+++ GIVEN RECORDS +++

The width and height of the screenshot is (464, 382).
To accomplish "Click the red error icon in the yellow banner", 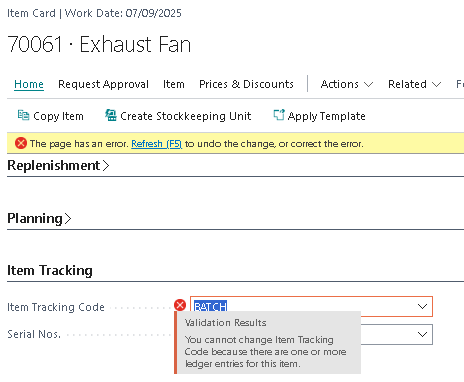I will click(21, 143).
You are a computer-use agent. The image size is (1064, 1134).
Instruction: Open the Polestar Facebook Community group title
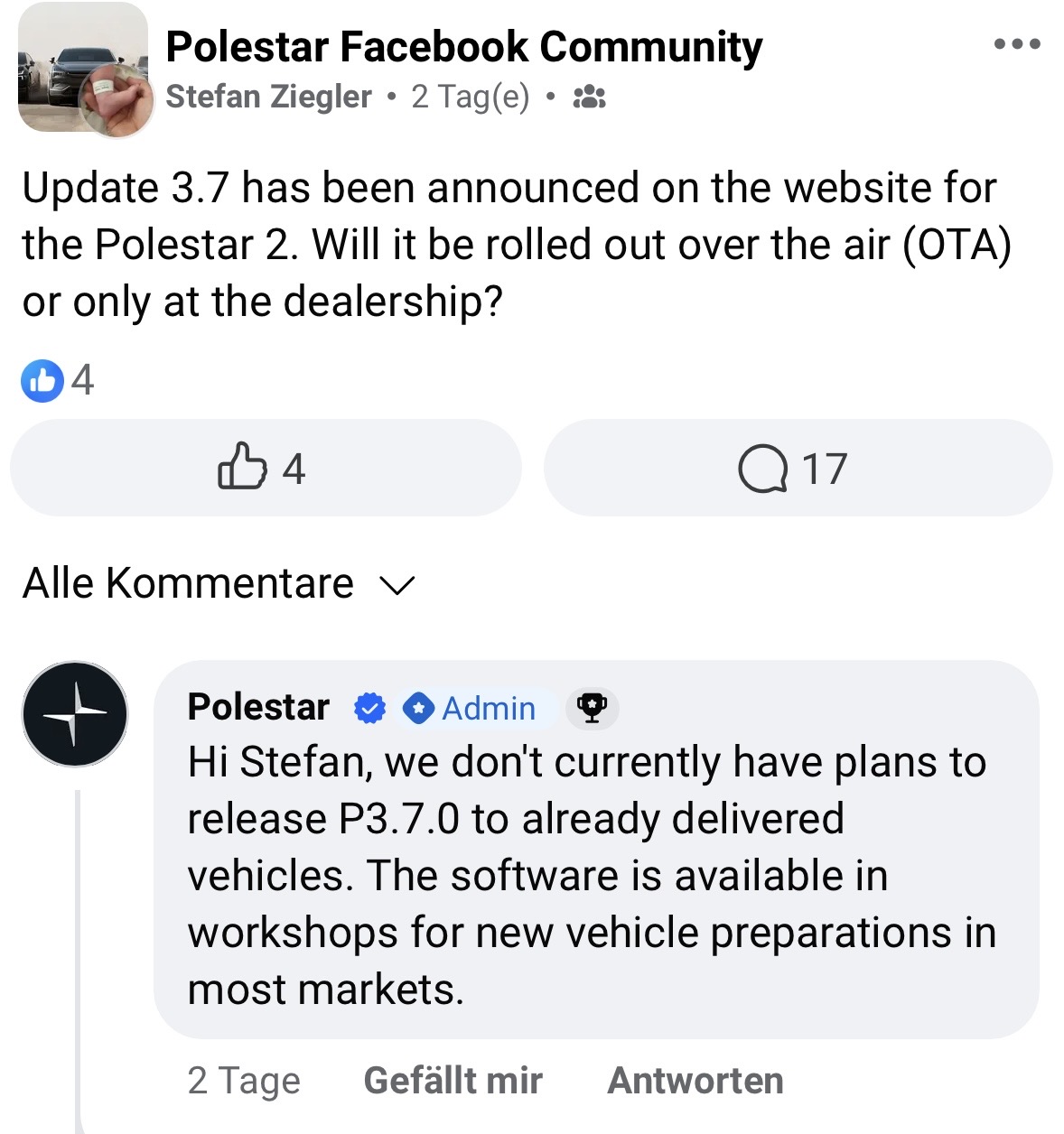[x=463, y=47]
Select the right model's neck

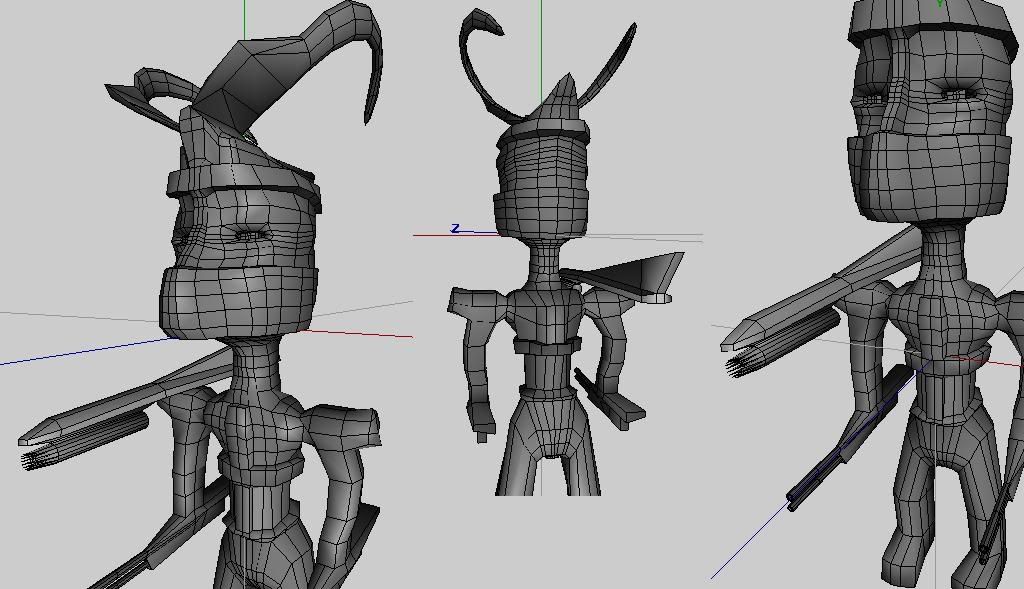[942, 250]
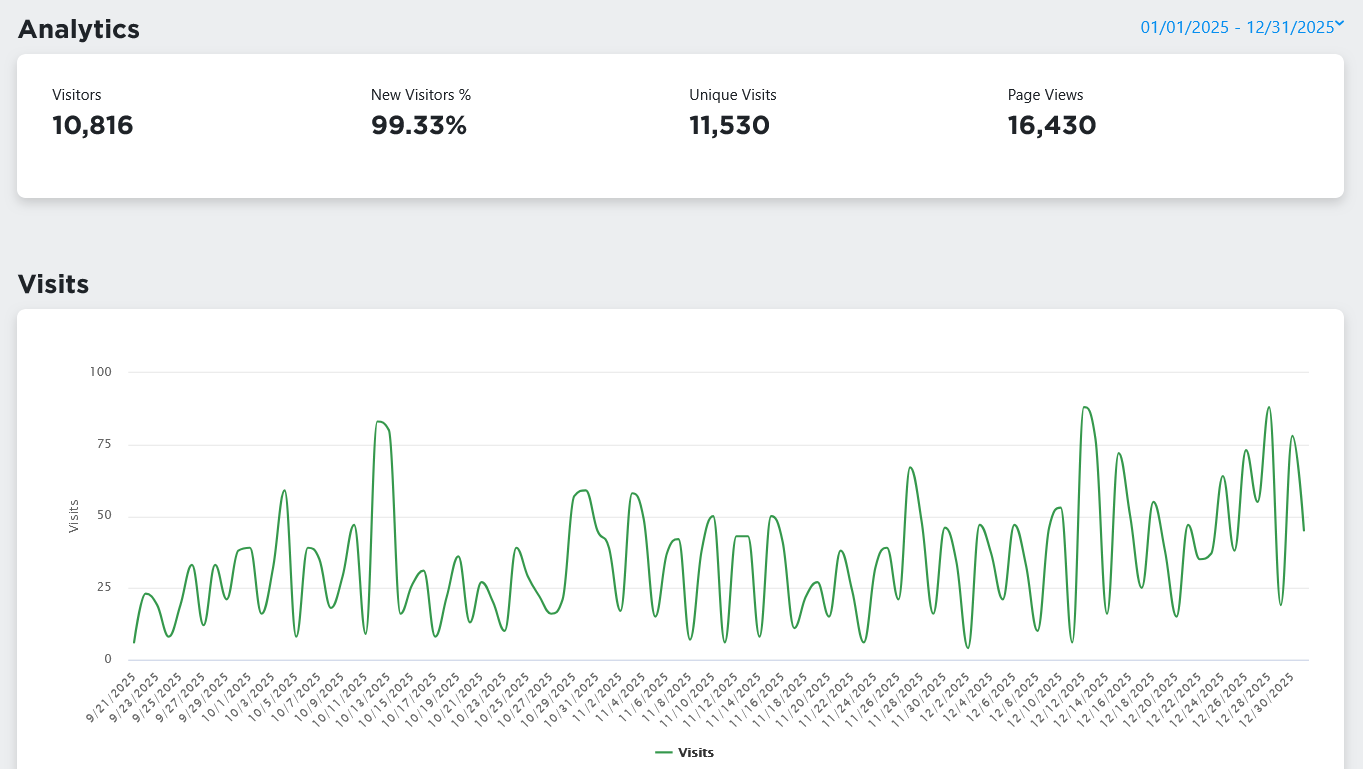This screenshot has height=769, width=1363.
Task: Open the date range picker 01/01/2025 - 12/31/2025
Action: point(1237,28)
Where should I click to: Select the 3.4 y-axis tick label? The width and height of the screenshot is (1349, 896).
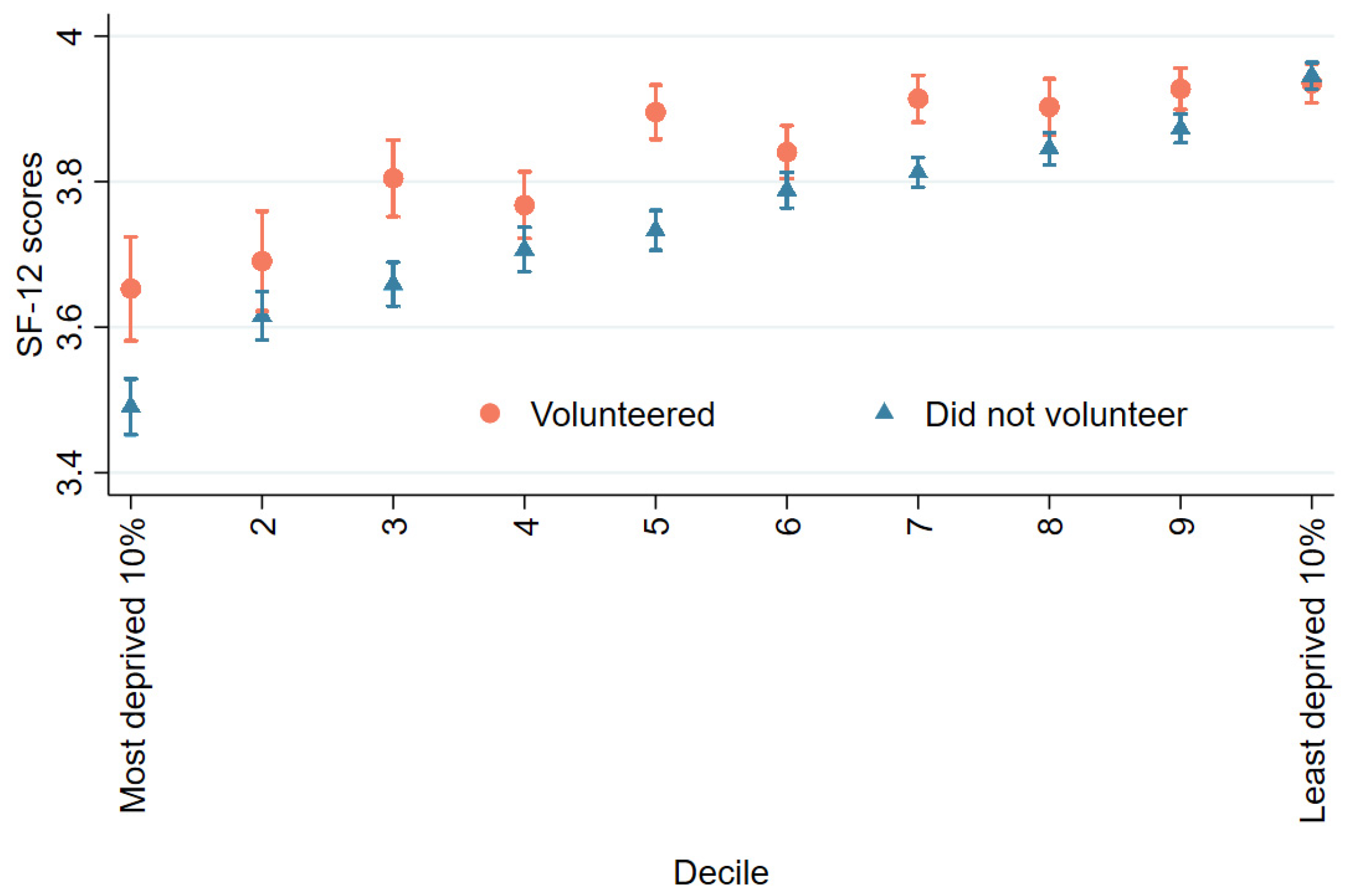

+++

Write out exactly, and only, the lines from the line holding "You are a computer-use" through the end of the data, inclusive, without any pictures.

**OUTPUT OF THE EXERCISE**:
You are a computer-use agent. The image size is (1064, 1134).
Instruction: Open the Polestar Facebook Community group title
[x=463, y=47]
Select the right model's neck

[942, 250]
This screenshot has height=769, width=1363.
Task: Open the date range picker 01/01/2025 - 12/31/2025
Action: point(1237,28)
Where should I click to: Select the 3.4 y-axis tick label? The width and height of the screenshot is (1349, 896).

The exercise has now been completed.